*por Vítor Antunes
Uma das atrizes em cartaz na montagem de “Babilônia Tropical“, Jamile Cazumbá é voz ativa da causa negra. A atriz é colaboradora do processo criativo da encenação atualmente encenada no CCBB/RJ, e que vem encontrando ampla repercussão no cenário nacional, especialmente por trazer à tona as histórias pouco reveladas do Brasil. Pesquisadora e acadêmica das performances afro-diaspóricas, Jamile tem se dedicado ao work in progress, sob forma conceitual. Em paralelo à peça dirigida por Marcos Damigo, ela está no projeto “Um ritual-recital-performático III ou Um lugar que eu digo saber inventar” no qual traz protagonismo às memórias inscritas nos corpos de mulheres negras e sua confluência nas expressões visuais a partir de diversas materialidades.
A artista também é crítica daquilo que chama de espetacularização do Nordeste: “A referência artística para o Nordeste parte sempre de uma perspectiva sudeste-centralizada, mas o nosso processo artístico está em outro lugar e pensando outras coisas. A espetacularização que vem do capitalismo alimenta o esquema politico que nasce da arte”.

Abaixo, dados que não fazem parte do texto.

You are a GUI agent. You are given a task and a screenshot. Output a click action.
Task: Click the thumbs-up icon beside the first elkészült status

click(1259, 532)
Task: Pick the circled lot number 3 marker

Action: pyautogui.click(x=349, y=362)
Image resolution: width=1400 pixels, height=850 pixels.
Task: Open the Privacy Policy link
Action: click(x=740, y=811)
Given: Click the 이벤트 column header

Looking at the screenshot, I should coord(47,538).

O mercado quer comprar nossa expressão, mas não nossa felicidade e o que pensamos. Quer nossas dores, e isso retroalimenta o fetiche, a estigmatização dos corpos e cristaliza a imagem estereotipada já criada dentro da própria arte – Jamile Cazumbá
NOVAS EMBALAGENS PARA ANTIGOS INTERESSES
Jamile Cazumbá está no elenco de “Babilônia Tropical“, que traz ao debate a centralidade de Anna Paes, personalidade pernambucana sobre a qual não há muitos registros, mas que a pesquisa do diretor Marcos Damigo fez saber que seu engenho de açúcar era um dos mais importantes de Pernambuco no Século XVII e lançava mão de mão de obra escrava. A seu ver, algo não muito distante do que ocorre hoje. “O que aconteceu ao longo do tempo é que houve uma maior sofisticação. Do engenho chegaram outras condições exploratórias e lugares de dominação. Quem cria a lei e a coordena são os mais interessados em explorar. Não há interesse em criar parâmetro social de equidade, já que esse lugar social é ocupado pelos próprios políticos”.

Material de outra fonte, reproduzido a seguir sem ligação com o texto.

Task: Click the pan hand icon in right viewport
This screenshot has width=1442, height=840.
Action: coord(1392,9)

Mesmo o próprio movimento negro e indígena que vinha ocupando espaços de subalternidade está se transformando e lutando, ao passo a colonialidade também se molda, se estabelece e vê meios legais e políticos para fazer essas explorações legalmente. Trata-se de um lugar estrutural que precisa ser repensado, desmontado e desfeito nessa sociedade – Jamile Cazumbá
Nascida no bairro da Palestina, Salvador, Jamile estuda Museologia pela Universidade Federal do Recôncavo Baiano (UFRB), e integra o Projeto Práticas Desobedientes e atualmente dedica-se principalmente ao campo das artes visuais, performance, e ao trabalho ritual-recital-performático, pesquisando memórias ancoradas nos corpos de mulheres negras. “Eu vou muito na questão da violência. É importante pensar que os nossos corpos e a nossa realidade esbarra e é forjada por ela. A construção da perspectiva territorial e familiar de como fomos fundados é uma coisa que acontece aqui e que vivemos até hoje e especialmente com alguns corpos específicos. Enquanto artistas que pensamos e refletimos o nossos tempo, este é um processo de recriação da própria historia e como podemos transformá-la. É um convite para um diálogo e não para uma resolução”.

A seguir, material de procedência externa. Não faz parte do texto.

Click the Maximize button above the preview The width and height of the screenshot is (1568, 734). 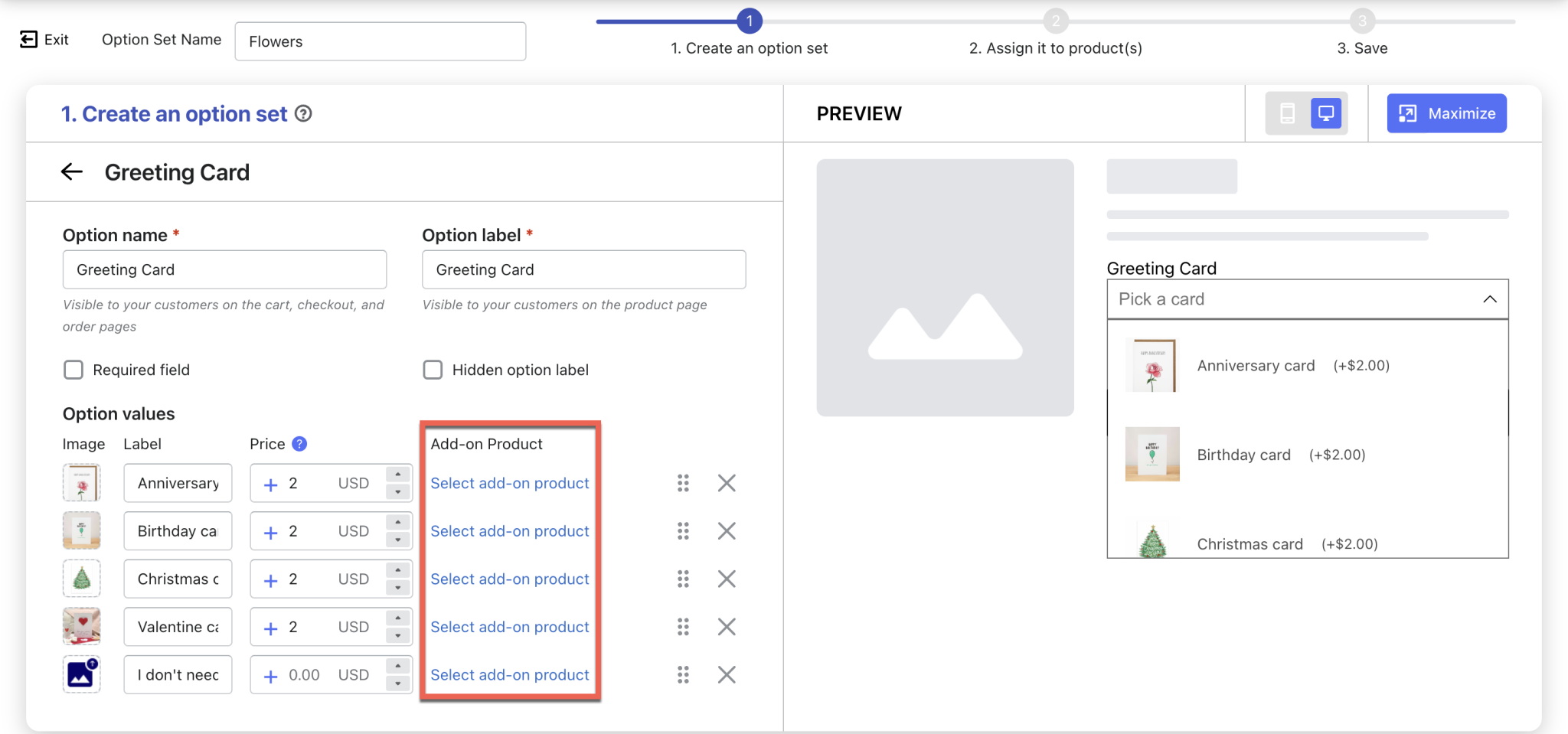[x=1446, y=113]
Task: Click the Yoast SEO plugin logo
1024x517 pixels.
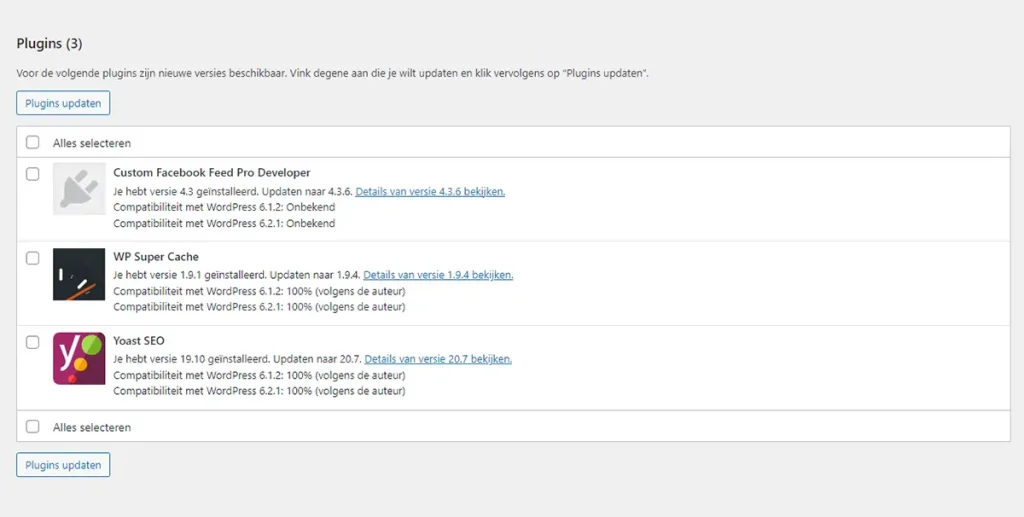Action: click(79, 358)
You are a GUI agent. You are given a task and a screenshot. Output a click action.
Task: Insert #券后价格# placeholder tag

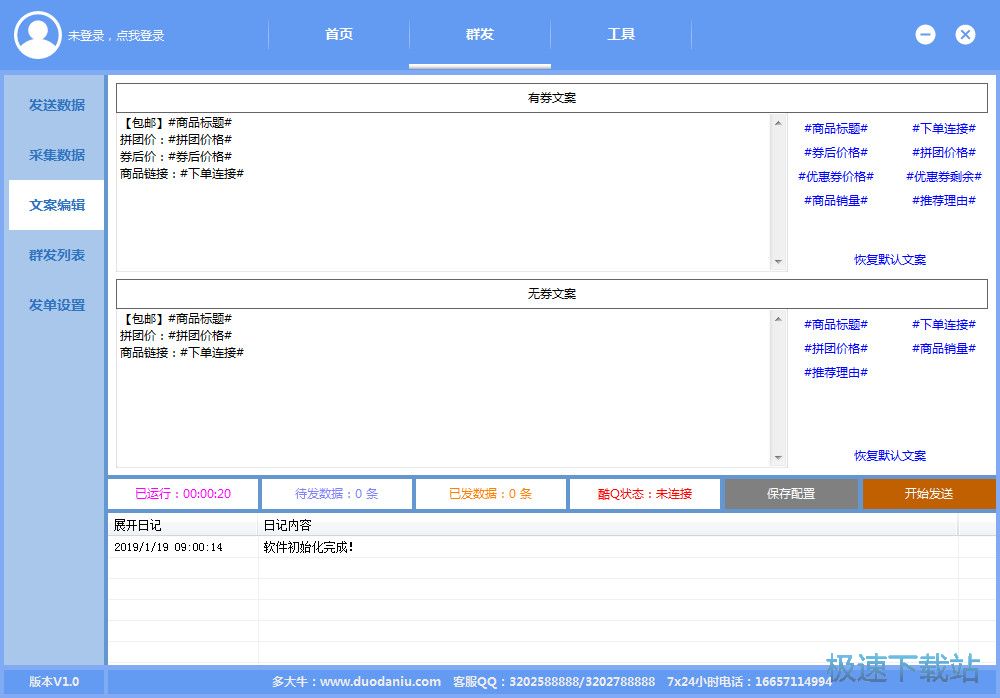pyautogui.click(x=836, y=153)
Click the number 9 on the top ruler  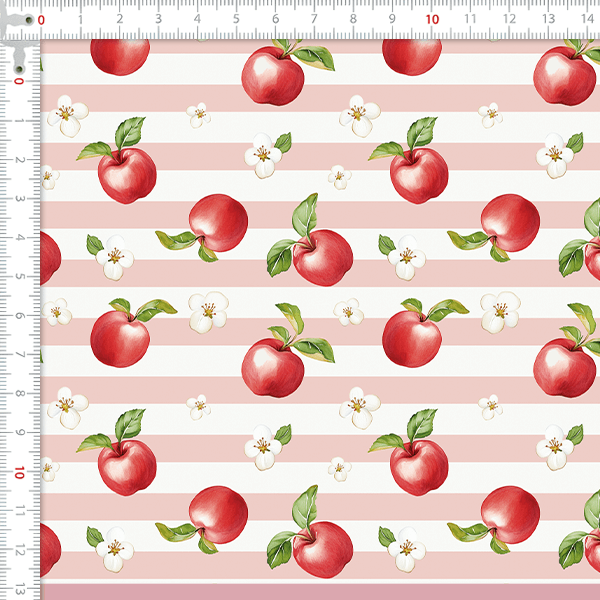point(392,18)
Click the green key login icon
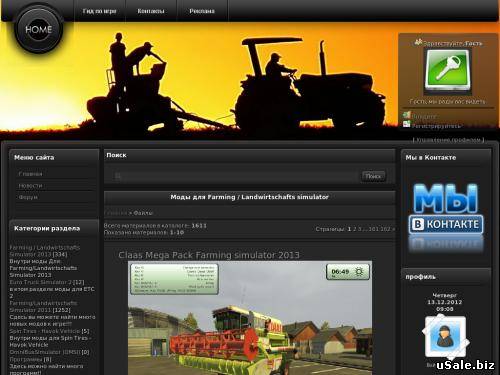The height and width of the screenshot is (375, 500). (x=447, y=71)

Em “Um ritual-recital-performático III ou Um lugar que eu digo saber inventar“, a artista aborda as “Memórias ancoradas no corpo da mulher preta. Esse estudo é baseado na minha própria existência. Para ser possível existir nesse lugar social e politico de forma saudável, eu preciso me desfazer do que sou: Esse corpo feminino, lésbico, periférico e preto, que está inserido nas categorias de subalternidade e violência. Esse trabalho começou quando dei-me a observar como o corpo negro anda na rua, como caminha e interage com outros corpos. Essa coreografia que me trouxe ate aqui, com todas as marcas e memórias, inclusive as silenciadas. Nosso corpo é um documento que dialoga com essa memória na qual reexistimos.